Pixel coordinate grounding data:
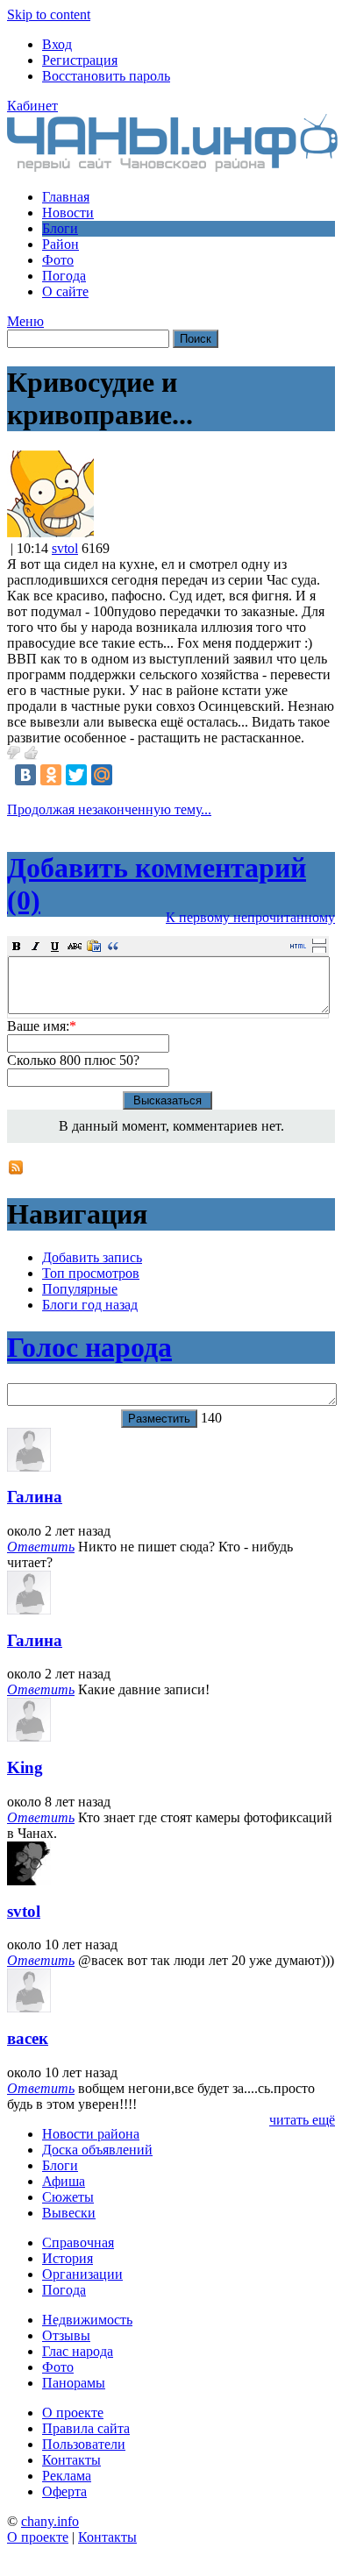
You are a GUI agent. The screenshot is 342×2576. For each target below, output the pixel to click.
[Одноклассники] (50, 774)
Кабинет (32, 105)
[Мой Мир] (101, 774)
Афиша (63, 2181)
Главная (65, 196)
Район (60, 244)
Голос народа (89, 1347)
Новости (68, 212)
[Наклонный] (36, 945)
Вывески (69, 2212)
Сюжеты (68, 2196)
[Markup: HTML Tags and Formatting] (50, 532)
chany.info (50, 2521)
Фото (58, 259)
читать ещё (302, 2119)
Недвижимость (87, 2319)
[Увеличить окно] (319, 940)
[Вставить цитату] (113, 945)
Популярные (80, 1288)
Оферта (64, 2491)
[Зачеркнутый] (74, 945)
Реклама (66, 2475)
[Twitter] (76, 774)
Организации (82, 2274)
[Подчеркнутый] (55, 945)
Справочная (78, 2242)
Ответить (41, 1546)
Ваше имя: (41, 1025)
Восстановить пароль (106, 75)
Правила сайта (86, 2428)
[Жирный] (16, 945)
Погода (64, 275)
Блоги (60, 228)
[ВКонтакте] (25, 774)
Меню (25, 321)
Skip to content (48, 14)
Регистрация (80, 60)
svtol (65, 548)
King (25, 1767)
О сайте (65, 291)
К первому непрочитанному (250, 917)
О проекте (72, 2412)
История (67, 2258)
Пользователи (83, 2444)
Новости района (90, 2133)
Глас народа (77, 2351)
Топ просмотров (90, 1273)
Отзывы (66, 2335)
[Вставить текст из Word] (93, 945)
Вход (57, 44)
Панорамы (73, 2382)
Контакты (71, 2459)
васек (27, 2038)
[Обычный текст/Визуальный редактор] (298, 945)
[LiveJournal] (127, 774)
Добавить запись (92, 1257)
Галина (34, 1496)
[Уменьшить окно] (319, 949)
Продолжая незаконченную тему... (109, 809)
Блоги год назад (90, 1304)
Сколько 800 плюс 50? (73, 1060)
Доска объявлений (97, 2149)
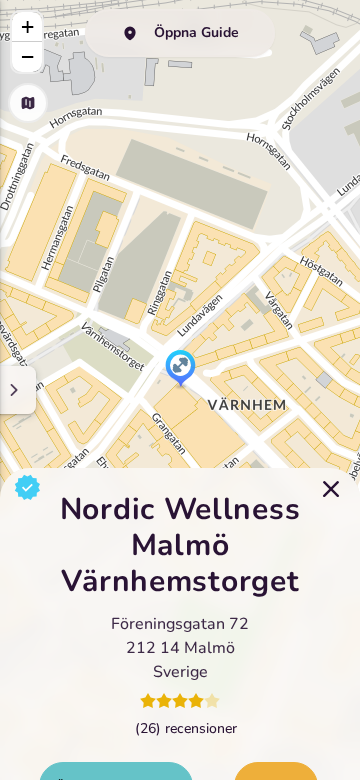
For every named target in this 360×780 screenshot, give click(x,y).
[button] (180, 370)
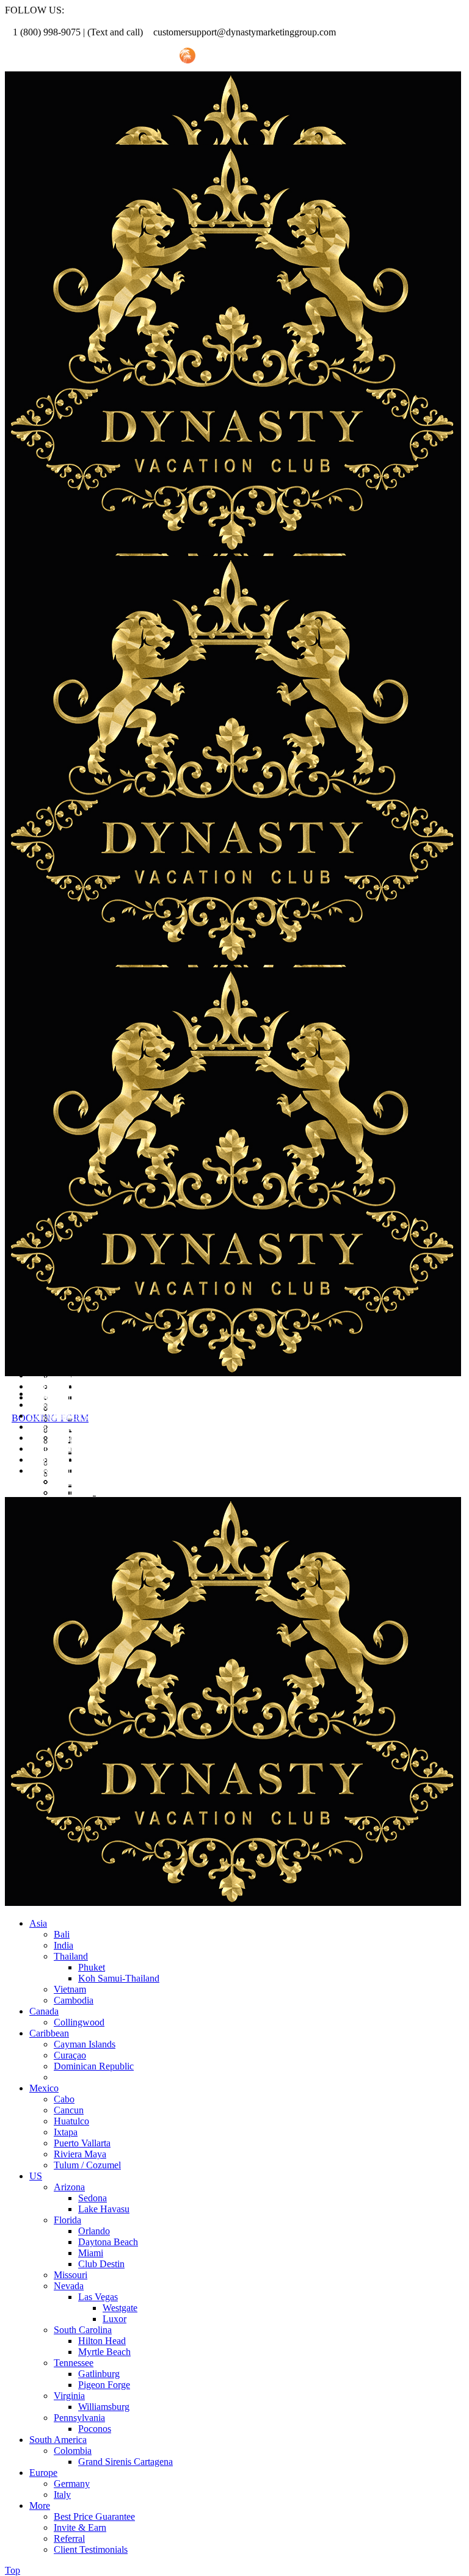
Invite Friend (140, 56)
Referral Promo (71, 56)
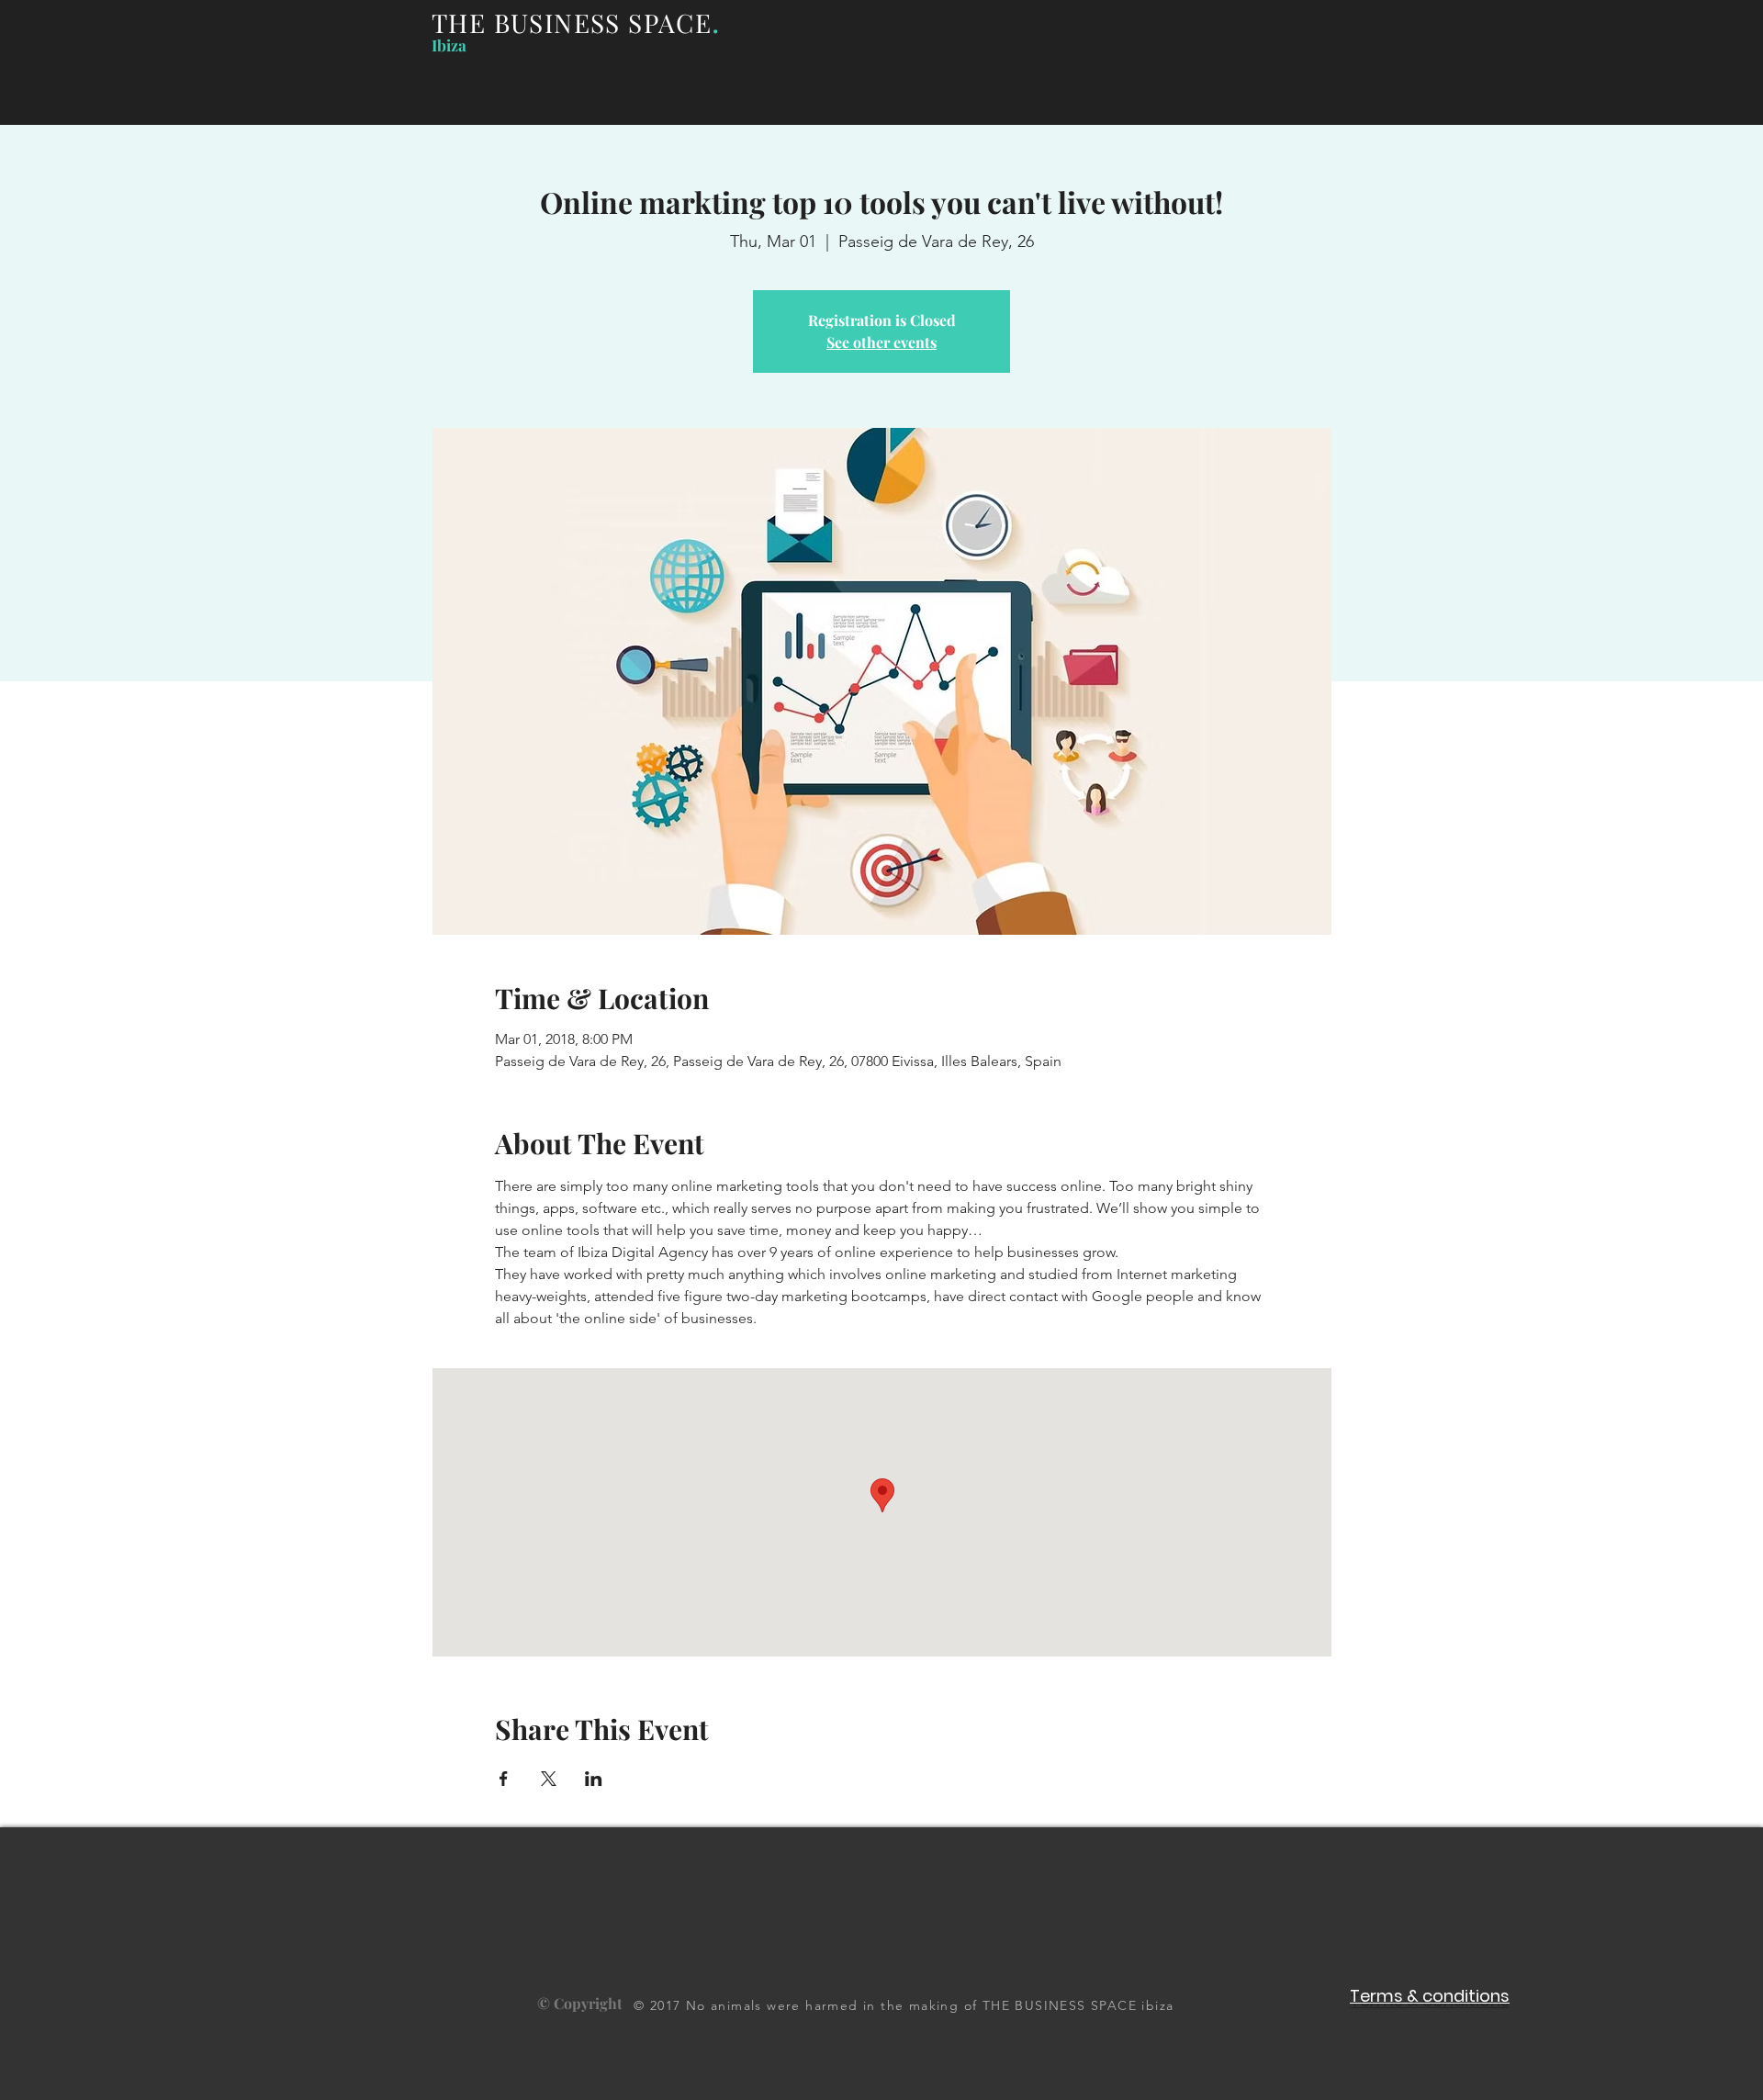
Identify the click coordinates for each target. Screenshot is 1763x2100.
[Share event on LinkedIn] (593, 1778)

About this task - Please write out, exactly as they appear above, only the lines in the stretch from the line with "Восстановить пароль (106, 75)" through the line with "[Вставить текст из Word] (93, 945)".

Exercise result -
Восстановить пароль (106, 75)
Правила сайта (86, 2428)
[Жирный] (16, 945)
Погода (64, 275)
Блоги (60, 228)
[ВКонтакте] (25, 774)
Меню (25, 321)
Skip to content (48, 14)
Регистрация (80, 60)
svtol (65, 548)
King (25, 1767)
О сайте (65, 291)
К первому непрочитанному (250, 917)
О проекте (72, 2412)
История (67, 2258)
Пользователи (83, 2444)
Новости района (90, 2133)
Глас народа (77, 2351)
Топ просмотров (90, 1273)
Отзывы (66, 2335)
[Вставить текст из Word] (93, 945)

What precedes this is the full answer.